#### Daftar Tugas
**A.** Tukar "juara Asia" dengan "juara dunia", lalu tuliskan ulang artikel tentang petinju Ellias Pikal mulai dari "Tidak heran bila" dan berakhir pada "cuma 162 cm.".
**B.** Dalam artikel tentang petinju Ellias Pikal, siapa pelatih Pikal saat ini?
**C.** Teruskan artikel tentang petinju Ellias Pikal dari kalimat terakhir yang tercantum.

#### Teks Sumber
* * *
ANAK Ambon itu telah mengenakan sarung tinju sejak berusia 13
tahun. Gara-ara sarung tinju itu pula ia terpaksa meninggalkan
bangku kelas dua SMP. Itulah Ellias Pikal, 21 tahun,
satu-satunya atlet Indonesia yang meraih medali emas dan
sekaligus menjadi Petinju Terbaik dari turnamen Piala Presiden
IV di Istora Senayan, Jakarta, minggu lampau.
Sehari-hari dipanggil Elli, ia dalam final menundukkan petinju
Korea Selatan, Hong Dong Sik dengan angka. Ini merupakan partai
terbagus yang pernah dimainkannya. "Padahal persiapannya lebih
pendek dibandingkan kejuaraan tahun lalu," katanya. Tahun 1979,
ia pun meraih medali emas.
Di dalam negeri, Pikal selama dua tahun terakhir merupakan
petinju tak terkalahkan. Ia memegang gelar kampiun nasional di
kelas terbang. Teddy van Room -- pelatih nasional yang meninggal
tahun lalu -- pernah membinanya di Ambon. Pelatihnya sekarang
ialah Josef Tahupiary.
Dilahirkan di Saparua, Pikal dikenal rajin latihan, di luar
maupun dalam pelatnas. Bahkan tidak jarang di bawah panas terik.
Tidak heran bila berat badannya (51 kg) stabil dan kondisinya
terjaga baik. "Cita-cita saya menjadi juara Asia," kata petinju
ini yang tingginya cuma 162 cm.
Syamsul Anwar, kampiun nasional yang sekarang menjadi pelatih,
menilai bahwa Pikal bisa meraih keinginannya itu. "Pukulannya
komplit," katanya.
* * *
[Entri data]
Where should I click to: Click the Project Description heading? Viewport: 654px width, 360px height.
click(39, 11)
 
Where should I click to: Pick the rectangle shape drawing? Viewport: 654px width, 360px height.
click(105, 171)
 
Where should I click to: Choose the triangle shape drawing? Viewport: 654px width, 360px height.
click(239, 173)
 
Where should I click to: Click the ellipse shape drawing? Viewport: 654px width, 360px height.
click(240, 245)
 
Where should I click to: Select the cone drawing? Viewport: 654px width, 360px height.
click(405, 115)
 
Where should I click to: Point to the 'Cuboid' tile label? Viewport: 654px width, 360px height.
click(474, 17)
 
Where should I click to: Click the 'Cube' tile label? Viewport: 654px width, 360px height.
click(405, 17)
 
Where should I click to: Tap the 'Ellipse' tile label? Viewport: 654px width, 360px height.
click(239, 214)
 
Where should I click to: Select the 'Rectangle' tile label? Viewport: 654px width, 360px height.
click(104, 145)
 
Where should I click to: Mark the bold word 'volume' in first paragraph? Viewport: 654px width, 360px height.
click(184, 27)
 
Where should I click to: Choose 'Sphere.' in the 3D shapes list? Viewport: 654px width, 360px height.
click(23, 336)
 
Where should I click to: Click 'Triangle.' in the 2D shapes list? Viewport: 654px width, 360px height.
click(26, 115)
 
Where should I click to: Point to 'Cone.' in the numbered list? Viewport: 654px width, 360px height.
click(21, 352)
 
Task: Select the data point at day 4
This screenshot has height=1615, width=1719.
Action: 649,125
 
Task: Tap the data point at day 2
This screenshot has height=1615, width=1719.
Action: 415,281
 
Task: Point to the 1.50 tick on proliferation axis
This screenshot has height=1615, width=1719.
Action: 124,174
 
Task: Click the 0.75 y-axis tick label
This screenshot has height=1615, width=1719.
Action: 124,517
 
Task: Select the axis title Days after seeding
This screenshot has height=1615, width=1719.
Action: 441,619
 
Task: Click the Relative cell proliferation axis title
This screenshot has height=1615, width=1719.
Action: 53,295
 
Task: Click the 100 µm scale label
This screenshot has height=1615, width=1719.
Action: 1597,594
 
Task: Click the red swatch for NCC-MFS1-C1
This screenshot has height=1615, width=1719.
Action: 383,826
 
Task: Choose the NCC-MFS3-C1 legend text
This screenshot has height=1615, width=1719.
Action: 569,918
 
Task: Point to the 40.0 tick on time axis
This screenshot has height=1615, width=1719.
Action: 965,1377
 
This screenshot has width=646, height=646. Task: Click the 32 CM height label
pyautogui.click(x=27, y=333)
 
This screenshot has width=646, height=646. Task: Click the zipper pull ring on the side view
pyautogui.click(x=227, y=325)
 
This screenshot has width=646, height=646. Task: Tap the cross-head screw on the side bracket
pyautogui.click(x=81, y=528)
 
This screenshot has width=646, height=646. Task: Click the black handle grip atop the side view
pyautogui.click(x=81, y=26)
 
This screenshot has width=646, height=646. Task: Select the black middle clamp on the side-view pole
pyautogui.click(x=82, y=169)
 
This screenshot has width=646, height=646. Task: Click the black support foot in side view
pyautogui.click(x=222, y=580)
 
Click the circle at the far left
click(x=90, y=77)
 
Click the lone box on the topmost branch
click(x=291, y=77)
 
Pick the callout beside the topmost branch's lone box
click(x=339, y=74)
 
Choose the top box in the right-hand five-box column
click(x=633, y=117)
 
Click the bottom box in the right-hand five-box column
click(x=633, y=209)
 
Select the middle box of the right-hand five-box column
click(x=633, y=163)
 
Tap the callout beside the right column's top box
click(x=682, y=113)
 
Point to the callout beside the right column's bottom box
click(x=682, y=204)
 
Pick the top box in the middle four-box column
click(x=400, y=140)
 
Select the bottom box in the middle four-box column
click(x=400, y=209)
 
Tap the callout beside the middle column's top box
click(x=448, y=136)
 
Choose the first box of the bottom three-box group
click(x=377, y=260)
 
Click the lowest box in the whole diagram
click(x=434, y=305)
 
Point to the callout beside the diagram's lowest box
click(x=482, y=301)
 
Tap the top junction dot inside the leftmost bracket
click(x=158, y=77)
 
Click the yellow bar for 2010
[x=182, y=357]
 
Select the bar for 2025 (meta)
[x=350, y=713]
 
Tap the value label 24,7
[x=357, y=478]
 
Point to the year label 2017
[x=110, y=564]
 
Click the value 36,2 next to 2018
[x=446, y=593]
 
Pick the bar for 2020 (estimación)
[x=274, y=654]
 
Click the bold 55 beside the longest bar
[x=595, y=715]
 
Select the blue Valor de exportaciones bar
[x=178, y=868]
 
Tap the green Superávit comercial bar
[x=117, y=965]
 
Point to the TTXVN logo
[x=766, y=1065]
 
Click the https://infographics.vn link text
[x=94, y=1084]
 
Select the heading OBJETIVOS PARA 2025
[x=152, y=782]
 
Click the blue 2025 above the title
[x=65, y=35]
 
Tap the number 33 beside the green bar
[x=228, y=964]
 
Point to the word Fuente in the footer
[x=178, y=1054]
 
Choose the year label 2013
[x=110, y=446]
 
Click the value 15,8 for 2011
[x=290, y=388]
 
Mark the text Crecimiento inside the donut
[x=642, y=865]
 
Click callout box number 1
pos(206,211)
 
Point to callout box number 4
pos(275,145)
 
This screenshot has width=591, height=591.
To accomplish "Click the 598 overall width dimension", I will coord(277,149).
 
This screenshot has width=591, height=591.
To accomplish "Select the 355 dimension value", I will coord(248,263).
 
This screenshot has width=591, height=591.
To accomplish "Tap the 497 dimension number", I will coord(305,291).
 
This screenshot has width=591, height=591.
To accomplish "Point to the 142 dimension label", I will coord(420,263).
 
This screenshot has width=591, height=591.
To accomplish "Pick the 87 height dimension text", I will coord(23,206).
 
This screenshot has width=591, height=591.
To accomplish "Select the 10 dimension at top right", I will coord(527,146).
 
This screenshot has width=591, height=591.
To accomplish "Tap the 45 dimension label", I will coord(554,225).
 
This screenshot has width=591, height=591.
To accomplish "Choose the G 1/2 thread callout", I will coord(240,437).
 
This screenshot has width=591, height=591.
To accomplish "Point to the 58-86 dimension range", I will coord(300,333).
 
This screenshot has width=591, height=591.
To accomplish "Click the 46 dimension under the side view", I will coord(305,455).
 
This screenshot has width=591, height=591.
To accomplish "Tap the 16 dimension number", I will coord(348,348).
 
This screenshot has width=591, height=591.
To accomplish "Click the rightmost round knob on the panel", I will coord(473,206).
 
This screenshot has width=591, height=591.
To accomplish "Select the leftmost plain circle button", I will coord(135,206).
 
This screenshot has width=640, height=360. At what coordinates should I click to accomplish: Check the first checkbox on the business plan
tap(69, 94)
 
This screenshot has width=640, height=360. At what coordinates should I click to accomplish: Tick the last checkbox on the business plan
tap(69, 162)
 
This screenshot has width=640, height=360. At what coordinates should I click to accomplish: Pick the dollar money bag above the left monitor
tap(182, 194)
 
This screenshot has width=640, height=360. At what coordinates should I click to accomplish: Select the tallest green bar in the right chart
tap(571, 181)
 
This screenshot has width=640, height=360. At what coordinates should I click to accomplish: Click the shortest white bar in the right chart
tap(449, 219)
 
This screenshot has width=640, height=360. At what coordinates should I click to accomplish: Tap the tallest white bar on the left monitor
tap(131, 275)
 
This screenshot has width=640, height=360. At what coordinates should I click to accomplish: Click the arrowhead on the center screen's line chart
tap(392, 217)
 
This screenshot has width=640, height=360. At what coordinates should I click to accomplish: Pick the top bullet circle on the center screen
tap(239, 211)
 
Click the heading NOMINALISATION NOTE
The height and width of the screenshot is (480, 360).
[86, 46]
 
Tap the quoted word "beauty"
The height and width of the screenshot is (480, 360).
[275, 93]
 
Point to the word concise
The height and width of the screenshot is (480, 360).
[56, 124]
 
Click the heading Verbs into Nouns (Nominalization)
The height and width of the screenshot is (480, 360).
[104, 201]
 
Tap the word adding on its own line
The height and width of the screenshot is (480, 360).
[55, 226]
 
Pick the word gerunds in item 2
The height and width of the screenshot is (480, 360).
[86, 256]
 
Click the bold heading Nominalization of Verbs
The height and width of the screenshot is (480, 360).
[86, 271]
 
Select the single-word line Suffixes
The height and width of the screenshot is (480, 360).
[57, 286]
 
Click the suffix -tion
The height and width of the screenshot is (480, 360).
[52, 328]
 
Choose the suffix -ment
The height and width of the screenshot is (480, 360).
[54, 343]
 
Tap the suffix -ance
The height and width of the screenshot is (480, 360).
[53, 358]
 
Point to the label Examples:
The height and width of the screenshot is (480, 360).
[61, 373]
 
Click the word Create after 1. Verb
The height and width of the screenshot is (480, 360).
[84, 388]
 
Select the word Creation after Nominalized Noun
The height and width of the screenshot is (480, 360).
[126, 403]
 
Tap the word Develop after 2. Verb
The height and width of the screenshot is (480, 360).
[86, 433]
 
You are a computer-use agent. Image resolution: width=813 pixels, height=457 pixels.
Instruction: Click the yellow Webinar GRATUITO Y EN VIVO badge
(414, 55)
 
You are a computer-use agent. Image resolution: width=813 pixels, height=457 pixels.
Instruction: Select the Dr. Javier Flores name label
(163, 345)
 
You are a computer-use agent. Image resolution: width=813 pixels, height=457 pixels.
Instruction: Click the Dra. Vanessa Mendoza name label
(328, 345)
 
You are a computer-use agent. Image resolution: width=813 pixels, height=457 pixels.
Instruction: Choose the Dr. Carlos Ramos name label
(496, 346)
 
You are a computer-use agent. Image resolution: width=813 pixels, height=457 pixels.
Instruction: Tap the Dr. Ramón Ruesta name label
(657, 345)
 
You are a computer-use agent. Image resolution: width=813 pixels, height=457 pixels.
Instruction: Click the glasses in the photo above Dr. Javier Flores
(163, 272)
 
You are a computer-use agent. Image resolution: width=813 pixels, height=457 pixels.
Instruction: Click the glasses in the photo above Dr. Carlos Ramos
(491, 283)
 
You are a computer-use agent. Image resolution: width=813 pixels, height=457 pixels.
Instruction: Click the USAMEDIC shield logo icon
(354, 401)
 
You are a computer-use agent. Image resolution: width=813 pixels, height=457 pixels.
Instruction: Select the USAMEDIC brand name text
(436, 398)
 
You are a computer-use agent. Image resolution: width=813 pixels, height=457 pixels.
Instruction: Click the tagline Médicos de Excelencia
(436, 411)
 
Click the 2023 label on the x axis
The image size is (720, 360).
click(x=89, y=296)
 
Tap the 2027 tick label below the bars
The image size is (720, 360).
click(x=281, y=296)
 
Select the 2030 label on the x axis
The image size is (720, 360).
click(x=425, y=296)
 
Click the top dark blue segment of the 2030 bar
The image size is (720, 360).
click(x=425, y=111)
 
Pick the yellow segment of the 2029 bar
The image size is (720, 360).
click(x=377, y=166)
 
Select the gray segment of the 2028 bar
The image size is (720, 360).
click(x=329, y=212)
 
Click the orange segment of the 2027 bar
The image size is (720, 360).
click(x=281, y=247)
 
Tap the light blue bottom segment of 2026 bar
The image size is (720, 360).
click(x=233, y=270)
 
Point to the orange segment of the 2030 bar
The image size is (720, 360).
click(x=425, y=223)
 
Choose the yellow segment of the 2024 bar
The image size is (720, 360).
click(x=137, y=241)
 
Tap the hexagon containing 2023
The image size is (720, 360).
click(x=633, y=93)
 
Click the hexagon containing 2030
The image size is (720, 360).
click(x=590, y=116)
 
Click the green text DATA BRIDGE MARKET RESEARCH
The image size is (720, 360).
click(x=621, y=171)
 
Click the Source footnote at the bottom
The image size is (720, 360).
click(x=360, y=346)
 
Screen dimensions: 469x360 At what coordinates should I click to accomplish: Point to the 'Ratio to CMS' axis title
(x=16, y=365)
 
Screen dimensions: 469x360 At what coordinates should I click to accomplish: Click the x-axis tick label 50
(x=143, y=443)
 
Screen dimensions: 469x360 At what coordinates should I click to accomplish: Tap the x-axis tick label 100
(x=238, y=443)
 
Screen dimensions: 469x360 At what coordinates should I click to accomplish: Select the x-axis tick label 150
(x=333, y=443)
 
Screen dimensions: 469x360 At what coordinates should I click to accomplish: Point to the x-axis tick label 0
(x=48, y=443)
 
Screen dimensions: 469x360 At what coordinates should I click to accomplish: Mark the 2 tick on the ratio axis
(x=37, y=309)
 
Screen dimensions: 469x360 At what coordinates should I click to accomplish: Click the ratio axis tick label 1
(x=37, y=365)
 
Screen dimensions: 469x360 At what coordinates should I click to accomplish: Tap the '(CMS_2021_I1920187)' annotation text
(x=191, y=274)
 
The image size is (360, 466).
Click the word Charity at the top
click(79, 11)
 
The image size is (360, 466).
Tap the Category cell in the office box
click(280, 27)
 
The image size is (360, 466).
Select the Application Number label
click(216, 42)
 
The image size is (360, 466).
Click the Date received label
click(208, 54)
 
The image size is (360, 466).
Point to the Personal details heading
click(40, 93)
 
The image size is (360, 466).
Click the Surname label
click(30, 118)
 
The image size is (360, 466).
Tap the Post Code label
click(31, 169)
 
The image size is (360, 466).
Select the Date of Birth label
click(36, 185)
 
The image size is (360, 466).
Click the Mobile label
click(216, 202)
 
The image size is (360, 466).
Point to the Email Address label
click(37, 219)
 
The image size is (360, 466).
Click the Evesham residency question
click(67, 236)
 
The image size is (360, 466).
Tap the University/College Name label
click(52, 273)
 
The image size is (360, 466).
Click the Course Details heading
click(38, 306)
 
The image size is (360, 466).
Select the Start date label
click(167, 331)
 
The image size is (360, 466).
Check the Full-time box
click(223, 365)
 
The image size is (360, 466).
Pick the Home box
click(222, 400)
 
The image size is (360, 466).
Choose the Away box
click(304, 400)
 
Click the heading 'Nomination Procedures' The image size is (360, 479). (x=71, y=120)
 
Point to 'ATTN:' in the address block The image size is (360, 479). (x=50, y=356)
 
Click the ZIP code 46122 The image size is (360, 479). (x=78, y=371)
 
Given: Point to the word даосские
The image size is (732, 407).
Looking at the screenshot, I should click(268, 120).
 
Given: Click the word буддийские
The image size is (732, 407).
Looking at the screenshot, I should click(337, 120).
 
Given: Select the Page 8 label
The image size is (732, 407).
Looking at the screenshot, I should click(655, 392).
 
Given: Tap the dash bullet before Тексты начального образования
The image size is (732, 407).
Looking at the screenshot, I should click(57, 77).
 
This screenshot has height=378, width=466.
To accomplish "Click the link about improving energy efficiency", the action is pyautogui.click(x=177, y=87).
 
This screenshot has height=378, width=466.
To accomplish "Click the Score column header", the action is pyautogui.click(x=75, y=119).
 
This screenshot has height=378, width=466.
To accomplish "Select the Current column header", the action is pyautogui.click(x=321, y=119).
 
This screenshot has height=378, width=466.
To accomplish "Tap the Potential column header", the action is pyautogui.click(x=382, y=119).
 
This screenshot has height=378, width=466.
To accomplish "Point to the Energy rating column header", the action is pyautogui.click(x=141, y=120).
* * *
#### Jawaban Berurutan
**A.**
Tidak heran bila berat badannya (51 kg) stabil dan kondisinya
terjaga baik. "Cita-cita saya menjadi juara dunia," kata petinju
ini yang tingginya cuma 162 cm.

**B.** Josef Tahupiary.

**C.**
Di luar ring, kehidupan Pikal tak begitu menonjol. Ia masih
menganggur. Dengan 35 petinjunya yang terbagi dalam lima tim,
Indonesia bisa menempatkan empat finalis saja. Tahun lalu, juga
lima regu, tujuh finalisnya. "Saya kira tim Indonesia mundur
sekali," kata Tahupiary. Ia mempersoalkan pemusatan latihan yang
pendek.
Tapi Tranggono, Sekjen Pertina, menyebut tim Indonesia justru
berhasil. "Banyak petinju baru yang berkesempatan mengikuti
turnamen internasional ini," katanya.
Tim Uni Soviet yang menjadi juara umum, menurut pelatih Nagim
Khususnutdinov, cuma memasuki pemusatan latihan selama dua
pekan. "Sebelumnya kami latihan di kota masing-masing," kata
petinju Samson Hacatryan. Regu Soviet memboyong lima medali emas
dan Piala (bergilir) Presiden.
Khusnutdinov mengatakan tim Indonesia tampak seperti kurang
persiapan untuk terjun dalam suatu turnamen besar. "Teknik
bertanding mereka masih buruk, dan tak punya pukulan mematikan."
Tapi petinju Indonesia umumnya punya semangat menggebu-gebu.
"Semangat saja tidak mendukung untuk menang," kata Khusnutdinov.
Mutu turnamen Piala Presiden IV juga menurun. Hampir semua tim
yang diundang mengirimkan atlet "kelas dua" mereka. Sedikit saja
yang menonjol. Salah satu di antaranya adalah Ruben Mares dari
Filipina.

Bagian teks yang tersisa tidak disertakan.